I've seen a few APIs based around RSS feeds, and decided to take a different approach. The idea behind mine is to model the feed in C# classes. If done correctly, the classes serialization could produce an RSS feed, and the deserialization would handle all the XML parsing.

Background

An RSS feed is an XML based format for distributing site content. They have three basic elements: the RSS feed, a channel within the feed, and different Item elements within the channel.

Many Microsoft products support RSS feeds, including Outlook and Internet Explorer.

Using the Code

The program contains three main classes to model the feed, Rss, Channel, and Item.

The key to ridding us of XML parsing duties is the XMLSerializer class. It serializes a class for .NET, and allows for classes and properties to specify attributes that override the default serialization.

Basic serialization will work as is for the Item and Rss class. They contain properties that when serialized will produce the correct elements for the feed. We will, however, override the element name in Rss so we can name the class with an uppercase (the class name is otherwise used as the element name).

[XmlRootAttribute(ElementName = "rss"]    //change the name to rss, not Rss
public class Rss
{

Also, the version of RSS you are using needs to be represented as an attribute instead of as an element. We use the XmlAttribute attribute for this.

[XmlAttribute("version")]
public string Version
{
  ...

The Channel class has to override the default serialization. It needs a container of Item objects, but by default, the collection variable name will become the element under Channel. We need to use the XmlElement attribute to override the way the array is represented in the feed.
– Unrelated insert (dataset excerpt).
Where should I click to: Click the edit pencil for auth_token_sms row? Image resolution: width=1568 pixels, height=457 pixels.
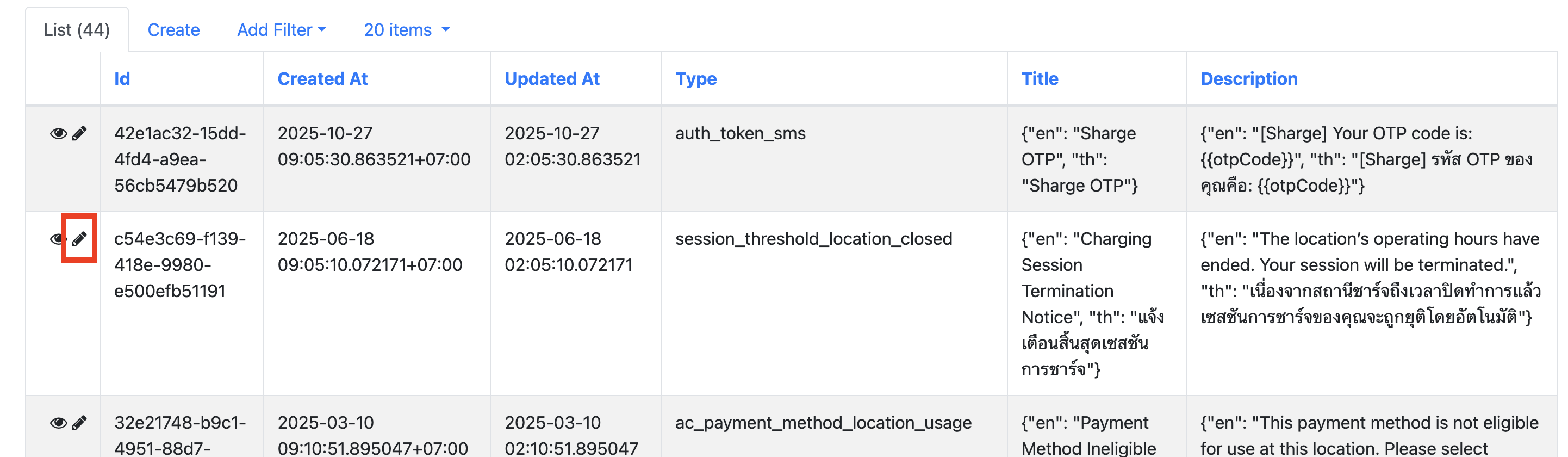coord(80,133)
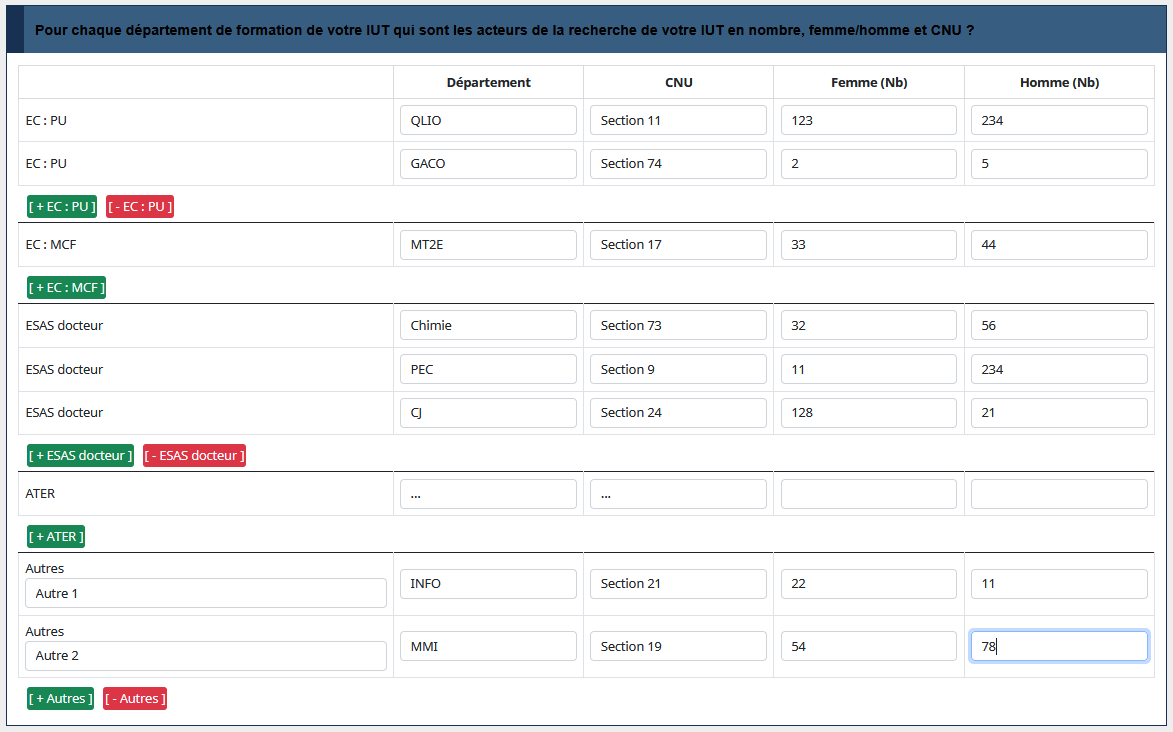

We specify a name for an "item" with a type of our Item class:

[XmlElement(ElementName="item", Type=typeof(Item))]
public List<Item> items
{
     ...

This does the trick. Now, instead of an <items> element, we get a list of <item>s, each containing our serialized Item class.

Now, all we have is the rather trivial code of using the XmlSerializer class to load or save our feed. I accomplish this with two, three line functions in the Rss class.

Load:

XmlSerializer serializer = new XmlSerializer(typeof(Rss));
Rss feed = (Rss)serializer.Deserialize(fileStream);
return feed;

Save:

XmlSerializer serializer = new XmlSerializer(typeof(Rss));
FileStream stream = File.Create(filename);
serializer.Serialize(stream, this);

Points of Interest

I added an example with a simple aggregator displaying how the class works. The <enclosure> element isn't supported due to the lack of feeds I have found which contain it. I've tested quite a few feeds, and it works great with them.